Jessica Springsteen, la figlia del boss è argento nell’equitazione a Tokyo 2020
A casa Springsteen è arrivata una medaglia olimpica. Oltre a tutti i premi del mondo dello spettacolo che sono stati vinti da papà ora anche la figlia Jessica porta a casa un riconoscimento unico. Ha vinto l’argento con la squadra americana di equitazione in un finale all’ultimo salto vinto dalla Svezia con il Belgio al terzo posto.
È stato decisivo il contributo della figlia d’arte nella gara statunitense. La 29enne, che ha ereditato la passione per i cavalli da mamma Patti Scialfa, era in sella a Don Juan van de Donkhoeve e ha condiviso lo sforzo con Ward MacLain e Laura Kraut.
L’individuale non era andato bene, non era entrata in finale. «Non solo sono le mie prime Olimpiadi», aveva detto, «ma è anche la prima volta che gareggio in un torneo per squadre nazionali. Ci si sente decisamente più nervosi, ma essere in una squadra con Farrington, Ward e Laura Kraut, che hanno un’incredibile esperienza, mi ha dato molta fiducia». Alla fine è andata bene.
Jessica Springsteen era stata riserva a Londra e non aveva partecipato a Rio. La convocazione per gli Stati Uniti ai giochi di Tokyo è arrivata anche al piazzamento al terzo posto al Rolex Gp Roma, a Piazza di Siena.
Il cognome conta relativamente, possibilità economiche a parte. «È una campionessa e una concorrente seria» dicono gli esperti. La sua specialità sono gli ostacoli. Jessica, che compie trent’anni il 30 dicembre, è in sella da quando aveva 4 anni, accompagnando all’inizio la madre che prendeva lezioni, e a 6 ha avuto il suo primo pony. Il tutto nella tenuta di famiglia in New Jersey, dove gli Springsteen si sono rifugiati quando i figli erano piccoli in fuga da Los Angeles.
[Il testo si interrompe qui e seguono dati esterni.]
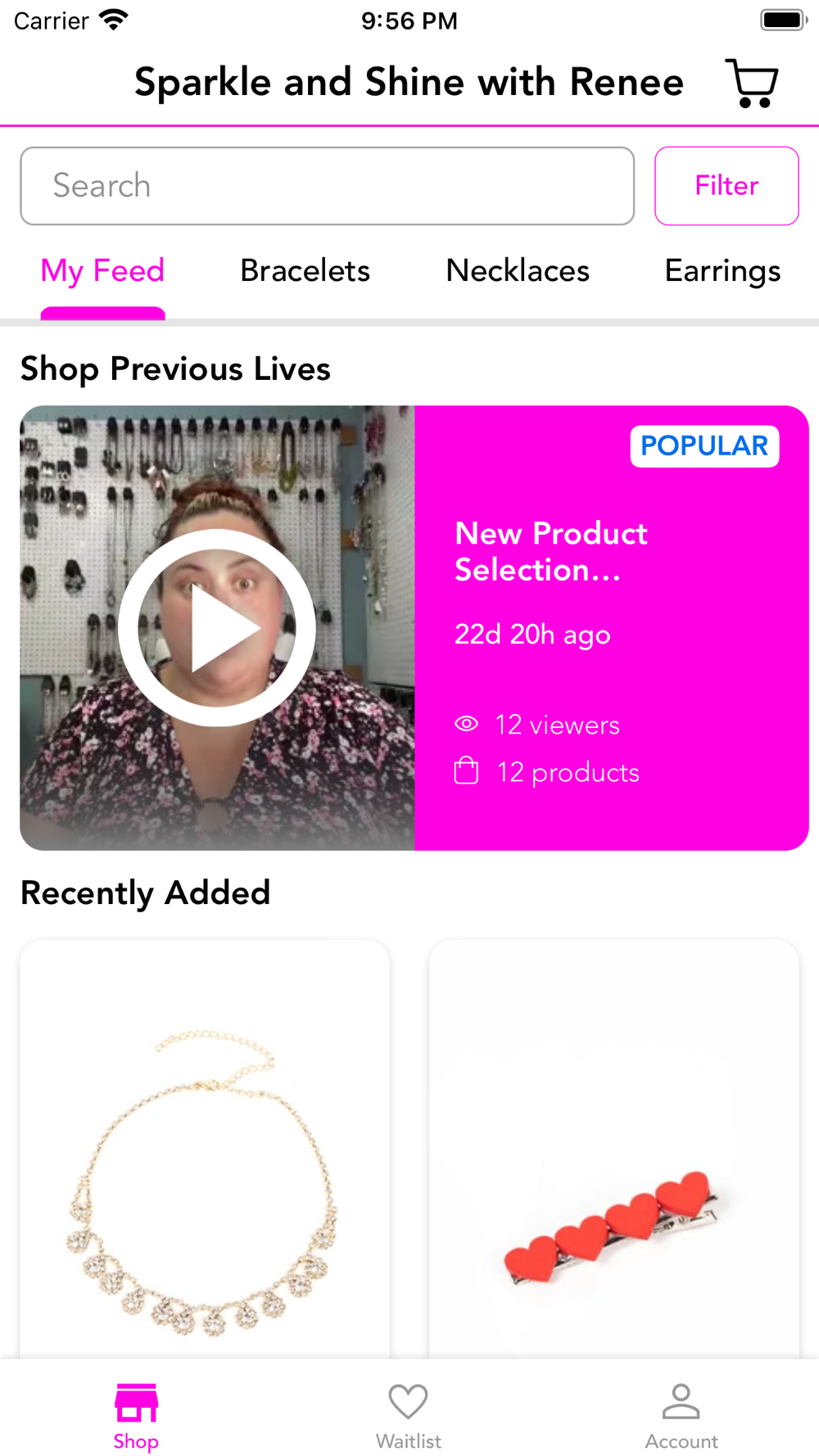Open the shopping cart icon

(x=752, y=83)
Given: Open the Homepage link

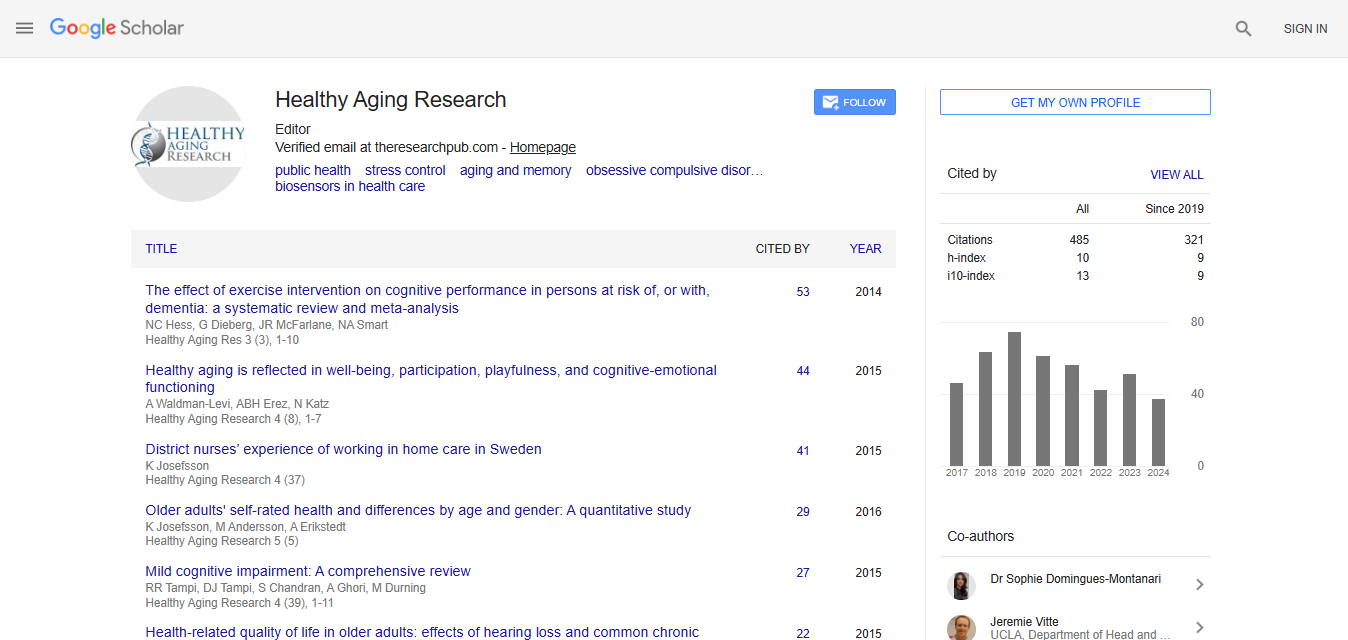Looking at the screenshot, I should click(x=543, y=147).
Con l’Italia ha un rapporto particolare. La famiglia di sua madre, Patti Scialfa, è di origini campane. È anche fidanzata con il collega leccese 34enne Lorenzo De Luca. Con lui, capace di vincere a Piazza di Siena nel 2018, ha passato il periodo del lockdown. Non è un caso che spesso le vacanze degli Springsteen siano in Italia. D’ora in poi ci sarà certamente anche il Giappone nel suo cuore.